IL MATTONE. Il progetto PBO desidera puntare su investitori istituzionali (banche, operatori finanziari…) e su investitori non istituzionali (cittadini detentori di capitali di qualsiasi taglio) che cercano in un investimento immobiliare alternativo e “di prestigio” una “via di scampo” parziale o totale dalla schizofrenia dei mercati dei valori mobiliari (azioni in testa…), che si sentano orgogliosi di essere proprietari di una fetta della porta orientale di Biella, e lieti di poter contare su di alcuni privilegi nella frequentazione dell’opera.

 

CONSUMI E PARCHI. Le risultanze degli indicatori Confcommercio dei consumi (ICC) nel settore dei parchi divertimenti, in base ai dati raccolti e forniti dalla Siae, sono confortanti per il progetto PBO. Dal 2009 ai primi mesi del 2011 si rileva infatti una continua crescita. Molto probabilmente la vacanza giornaliera mordi e fuggi delle famiglie nei parchi tematici potrebbe reggere in modo significativo la recessione.

 

PUBBLICO-PRIVATO. Il nucleo proponente il progetto PBO punta su questa formula: l’ente locale apporti il fattore terreno ed i privati apportino i fattori capitali e forza lavoro.

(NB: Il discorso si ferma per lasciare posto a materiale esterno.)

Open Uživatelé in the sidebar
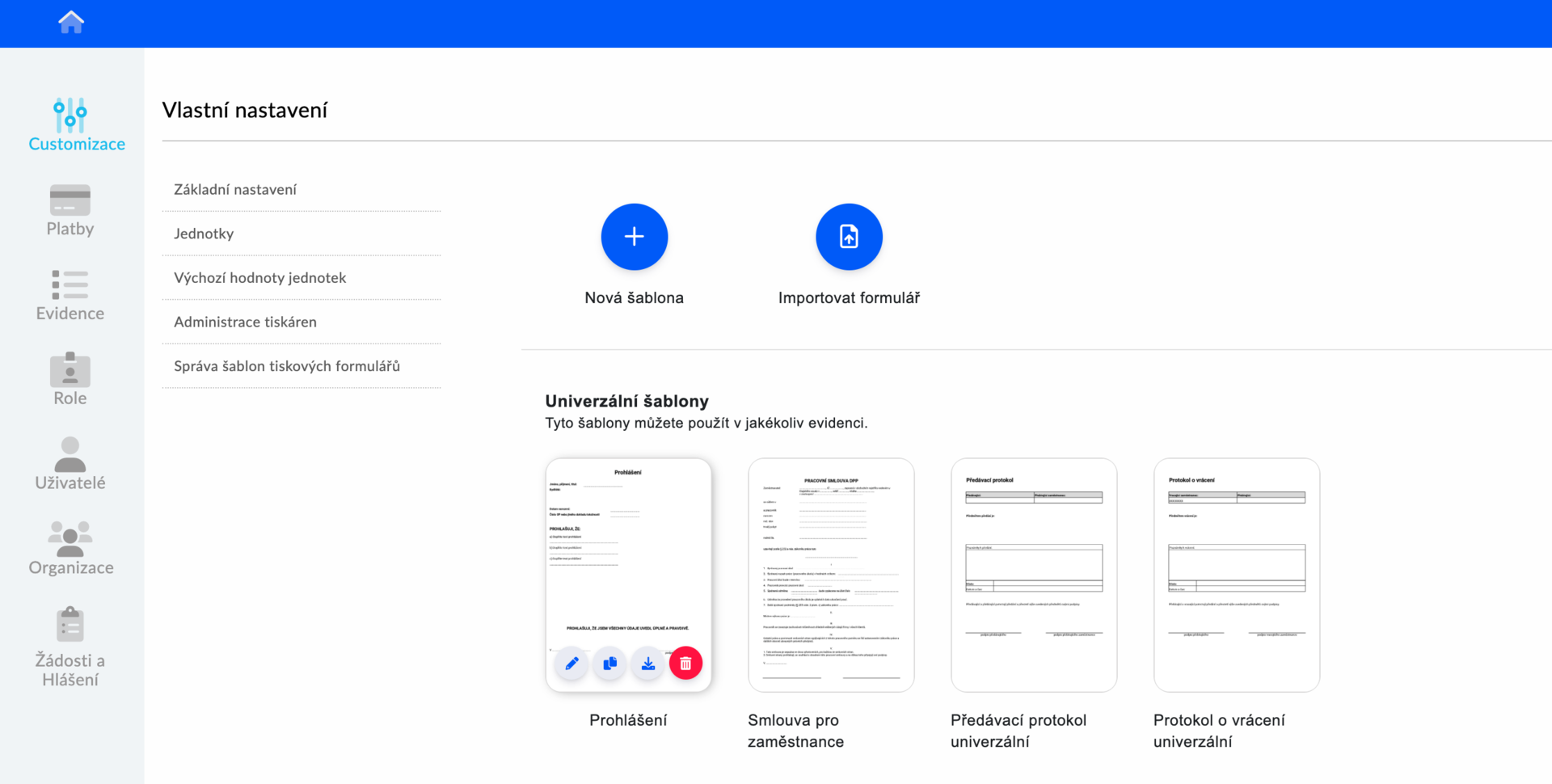The image size is (1552, 784). click(70, 465)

Lo strumento giuridico potrebbe essere la Società di Trasformazione Urbana (S.T.U.). Il possibile modello la società di trasformazione urbana “Ferrara immobiliare spa”, i cui obiettivi strategici del programma di riqualificazione sono la realizzazione di una vera “spiaggia urbana” fruibile lungo il fiume, e la riqualificazione degli spazi a ridosso delle mura in continuità con il parco già realizzato.

 

PAREGGIO DI BILANCIO IN COSTITUZIONE. Se mai sarà istituito, a cascata da quello dello Stato centrale la condizione inderogabile uscite = entrate si rifletterà sui bilanci dei suoi organi periferici (Enti locali). Nell’àmbito della offerta sportiva pubblica, molto probabilmente rimarranno sul mercato quelle strutture (piscine, palasport, …) che saranno in grado di fare pian piano a meno delle contribuzioni in conto esercizio municipali.

PBO, verificata la fondatezza dei dati previsionali, dovrebbe fin dal lancio comunicazionale enunciare un messaggio di autosufficienza economica.

 

ENERGIE RINNOVABILI.

Sono un elemento presente nelle ricette in giro per il mondo per sostenere l’ “economia reale” (produzione di beni e di servizi).

Il progetto PBO ruota intorno ad un mix energetico alternativo e questo è un suo punto di forza.